The Major Mistake Police Made in the Brian Laundrie Case

North Port, Florida, police admitted to making mistakes in the Brian Laundrie case on Monday. One of those included mistaking Laundrie for his mother, Roberta Laundrie, while their family home was under surveillance. A police spokesman admitted that when officers thought they saw Laundrie return to his parents' home on Sept. 15, they were really watching his mother, North Port police public information officer Josh Taylor told WINK News Monday.

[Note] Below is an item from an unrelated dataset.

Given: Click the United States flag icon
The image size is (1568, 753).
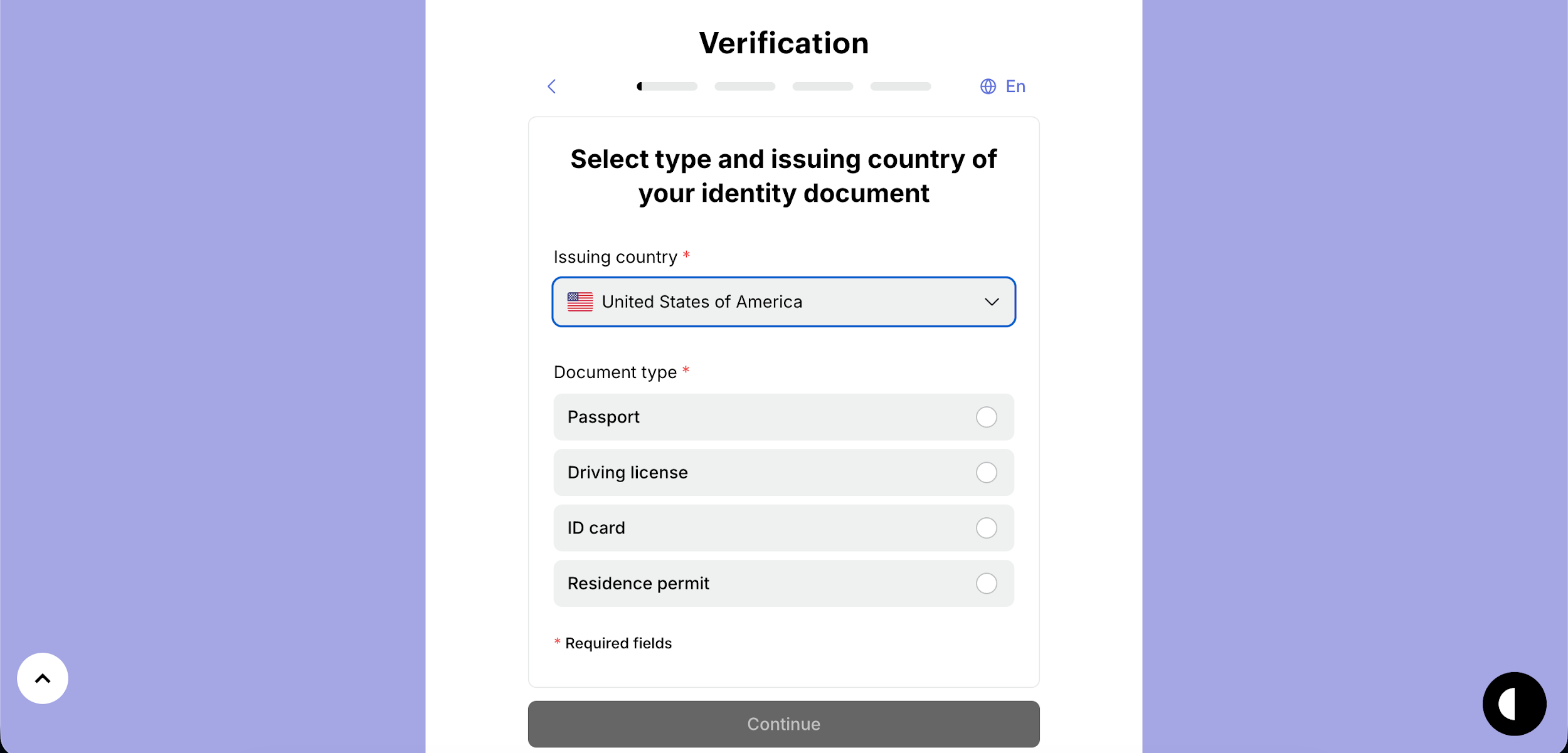Looking at the screenshot, I should (x=580, y=302).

Police set up cameras around the home at first, but that was unsuccessful. Officers watching the home saw Laundrie leave in a grey Mustang on Monday, Sept. 13, two days after Gabby Petito's parents reported her missing. Police thought Laundrie returned to the home on Sept. 15. The following day, North Port Police Chief Todd Garrison told reporters that they knew where Laundrie was, confident that he was still in the house. This was not the case, as Laundrie's parents reported him missing on Sept. 17, first telling police they hadn't seen him since Sept. 14. They later changed that, saying the last time they saw him was on Sept. 13.

Police actually saw Laundrie's mother, Roberta, return to the home on Sept. 15 in the Mustang, but they mistook her for her son. "They're kind of built similarly," Taylor told WINK when asked how they could make that mistake. "They had returned from the park with that Mustang," Taylor continued. "So who does that? Right? Like, if you think your son's missing since Tuesday, you're going to bring his car back to the home. So it didn't make sense that anyone would do that if he wasn't there. So the individual getting out with a baseball cap we thought was Brian." Taylor later told the station that "no case is perfect" when admitting the department made the costly mistake.

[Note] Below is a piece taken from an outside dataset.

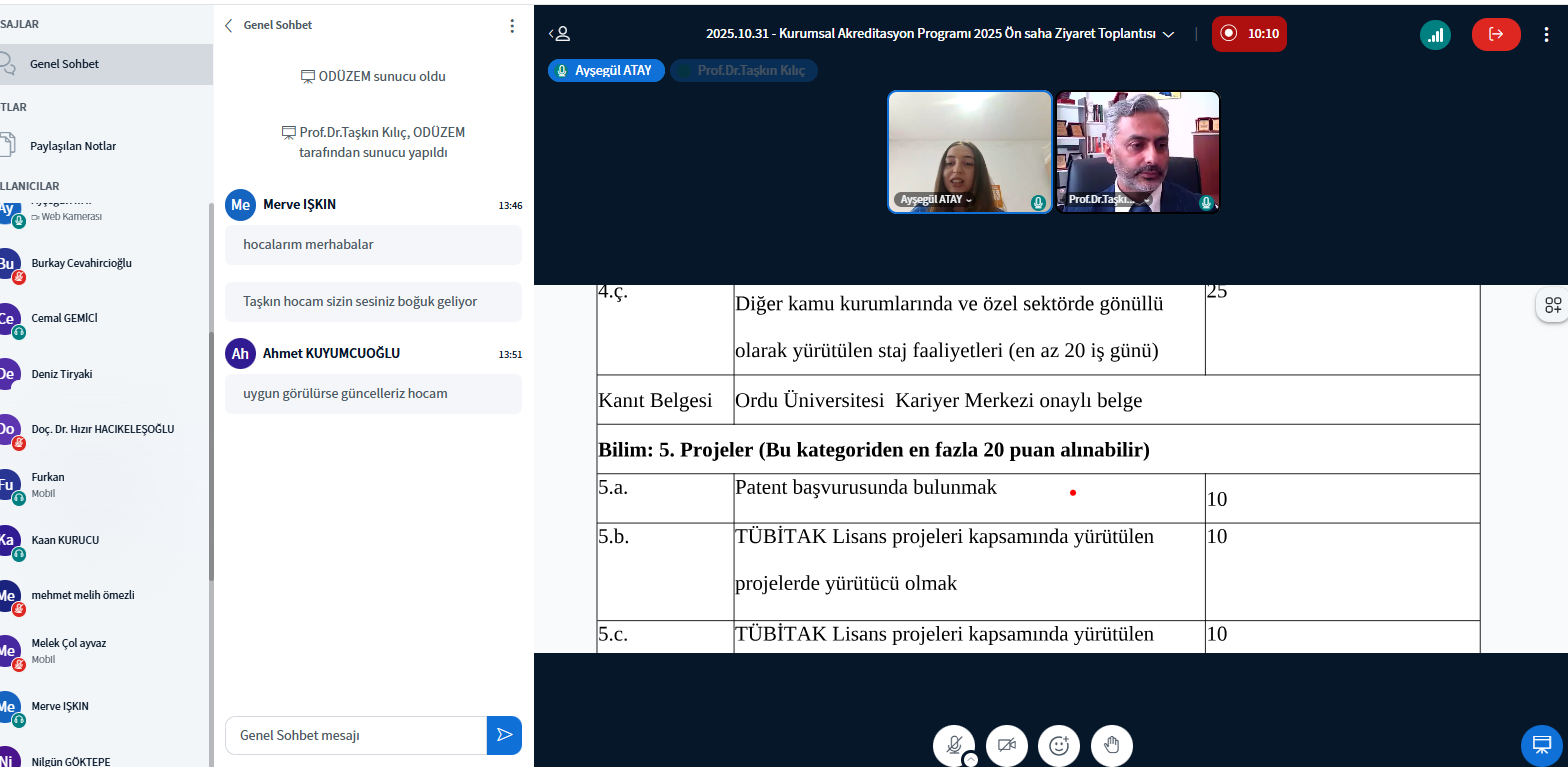The image size is (1568, 767).
Task: Toggle the user list panel icon
Action: [559, 34]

Laundrie's remains and belongings were found at Myakkahatchee Creek Environmental Park in Florida on Oct. 20. The following day, the FBI said dental records confirmed the remains were Laundrie's. The 23-year-old was the person of interest in Petito's death but was never charged. There was a federal warrant out for his arrest for allegedly using a debit card that wasn't his to withdraw money from Aug. 30 to Sept. 1. 

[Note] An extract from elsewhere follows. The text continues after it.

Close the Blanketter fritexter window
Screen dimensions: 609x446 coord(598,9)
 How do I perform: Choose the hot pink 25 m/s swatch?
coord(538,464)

Petito, 22, and Laundrie spent most of the summer driving across the country, chronicling the trip on social media. Petito's family stopped hearing from her in late August, and Laundrie arrived in Florida on Sept. 1 without her. Her family reported her missing on Sept. 11. On Sept. 19, her body was found in a Wyoming national park, and the cause of death was determined to be strangulation.